■ **BRIEF**: Please return the lines below verbatim, beginning at the one that has "The height and width of the screenshot is (150, 243)." and stopping after the one that has "This screenshot has height=402, width=538.", and add no other lines.
--*--
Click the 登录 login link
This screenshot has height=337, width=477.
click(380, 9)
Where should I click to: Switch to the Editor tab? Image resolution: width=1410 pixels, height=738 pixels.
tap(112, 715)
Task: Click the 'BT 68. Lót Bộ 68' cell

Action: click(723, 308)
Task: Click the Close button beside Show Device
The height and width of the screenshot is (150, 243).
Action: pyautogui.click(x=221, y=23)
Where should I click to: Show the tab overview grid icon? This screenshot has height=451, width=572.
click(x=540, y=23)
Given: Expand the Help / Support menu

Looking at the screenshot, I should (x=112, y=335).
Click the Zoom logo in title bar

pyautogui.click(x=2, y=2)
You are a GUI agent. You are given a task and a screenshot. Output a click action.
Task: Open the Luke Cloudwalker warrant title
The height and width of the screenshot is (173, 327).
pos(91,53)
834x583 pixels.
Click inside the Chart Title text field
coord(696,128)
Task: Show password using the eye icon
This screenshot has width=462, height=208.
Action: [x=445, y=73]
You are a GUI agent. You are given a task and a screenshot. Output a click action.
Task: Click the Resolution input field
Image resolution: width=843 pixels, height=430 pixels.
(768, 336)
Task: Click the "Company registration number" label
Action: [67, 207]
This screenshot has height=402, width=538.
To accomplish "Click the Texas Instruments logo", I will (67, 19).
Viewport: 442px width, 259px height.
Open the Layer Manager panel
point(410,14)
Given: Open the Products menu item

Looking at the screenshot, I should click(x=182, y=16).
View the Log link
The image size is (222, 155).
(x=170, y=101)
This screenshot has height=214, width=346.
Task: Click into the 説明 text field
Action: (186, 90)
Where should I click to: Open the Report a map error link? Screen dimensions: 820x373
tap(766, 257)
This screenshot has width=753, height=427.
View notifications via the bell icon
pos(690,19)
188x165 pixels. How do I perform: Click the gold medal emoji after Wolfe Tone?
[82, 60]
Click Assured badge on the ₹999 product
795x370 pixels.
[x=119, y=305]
--*--
■ **SOLUTION TO THE PROBLEM**:
The height and width of the screenshot is (150, 243).
Action: pyautogui.click(x=221, y=23)
Where should I click to: Show the tab overview grid icon? This screenshot has height=451, width=572.
click(x=540, y=23)
Given: Expand the Help / Support menu

Looking at the screenshot, I should (x=112, y=335).
Click the Zoom logo in title bar

pyautogui.click(x=2, y=2)
You are a GUI agent. You are given a task and a screenshot. Output a click action.
Task: Open the Luke Cloudwalker warrant title
The height and width of the screenshot is (173, 327).
pos(91,53)
834x583 pixels.
Click inside the Chart Title text field
coord(696,128)
Task: Show password using the eye icon
This screenshot has width=462, height=208.
Action: [x=445, y=73]
You are a GUI agent. You are given a task and a screenshot. Output a click action.
Task: Click the Resolution input field
Image resolution: width=843 pixels, height=430 pixels.
(768, 336)
Task: Click the "Company registration number" label
Action: [67, 207]
This screenshot has height=402, width=538.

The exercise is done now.